Sasuke accepted the dismissal with a polite bow, and soon the perfunctory rap of his boots against the stone was the only sound in the long, winding hallways leading to his quarters. He had been told that the castle had once been a livelier place, but he could not speak to the truth of the statement. Those memories were vague and few, and belonged to a world and life no longer his own.
For the Uchiha all life began and ended with the Sea.
Therefore, the morning Sasuke was found alive and sustained on the threads of miracles, he was, by his clan's traditions, reborn as a Son of the Sea. The rest of his clan defended their homewaters until their last breath. There was no trace of their ships, and no bodies found, proof - if the old legends were to be believed - that they had all been returned intact to the eternal embrace of the Goddess and the Sea to sail the mists and the clouds until the end of days.
As an Uchiha, he was not permitted to mourn such an honor.
But he was encouraged to remember.
Perhaps this was why his Uncle never brought up Sasuke's coming-home ritual, although he had to know about it. The King was a shrewd and observant man with eyes that saw all; nothing escaped his notice.
Then again, Sasuke wasn't trying to hide anything.
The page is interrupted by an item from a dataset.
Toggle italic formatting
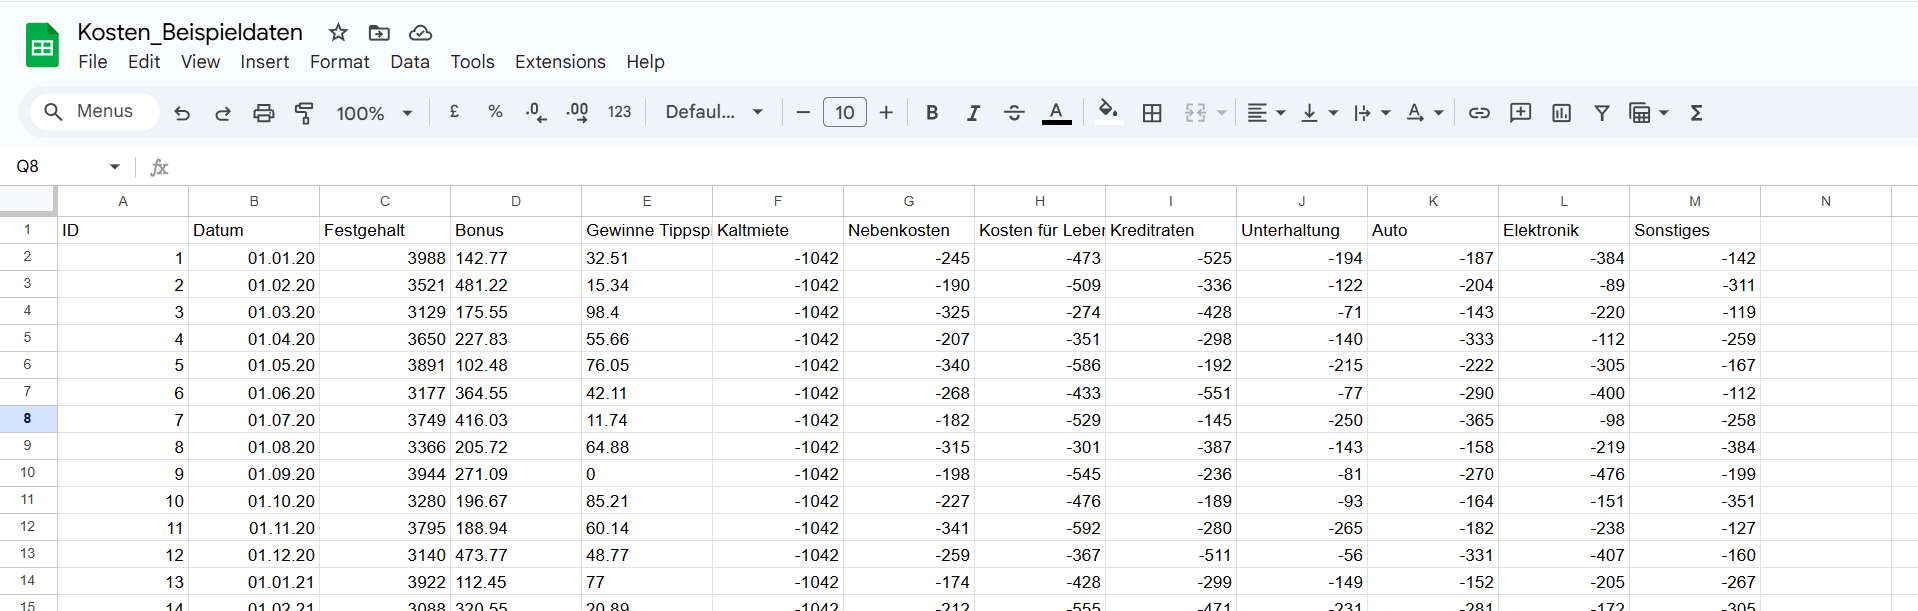 [973, 113]
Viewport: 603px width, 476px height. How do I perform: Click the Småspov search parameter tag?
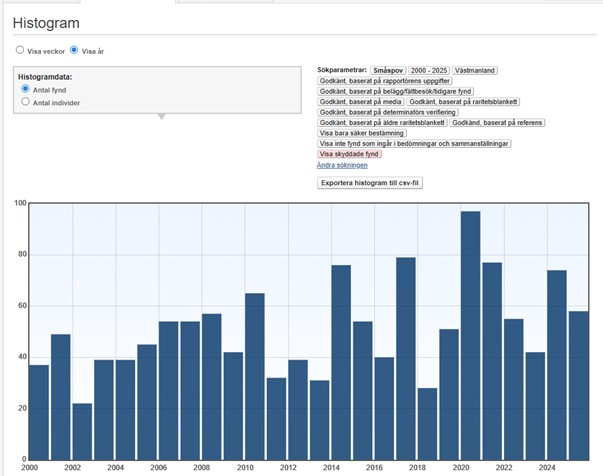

He exchanged his uniform for his riding clothes, gathered his pack and called for his horse.
The tension in his spine did not begin to uncoil until he arrived at the ruins of the old castle. There had been a great war – long before anyone now living could remember – and the castle had been destroyed. His was a seafaring people, and it was decided to relocate the castle from the defensible position to one that could defend the harbor, and allow the community to grow.
There was an eerie sort of beauty in the remnants of the once-powerful fortress overlooking the craggy shoreline and the subtly dangerous waters. Even his people that some speculated were descended from the Sea would not dare to attempt a landing in these waters.
The castle had been long abandoned by her people, and did not invite others to explore.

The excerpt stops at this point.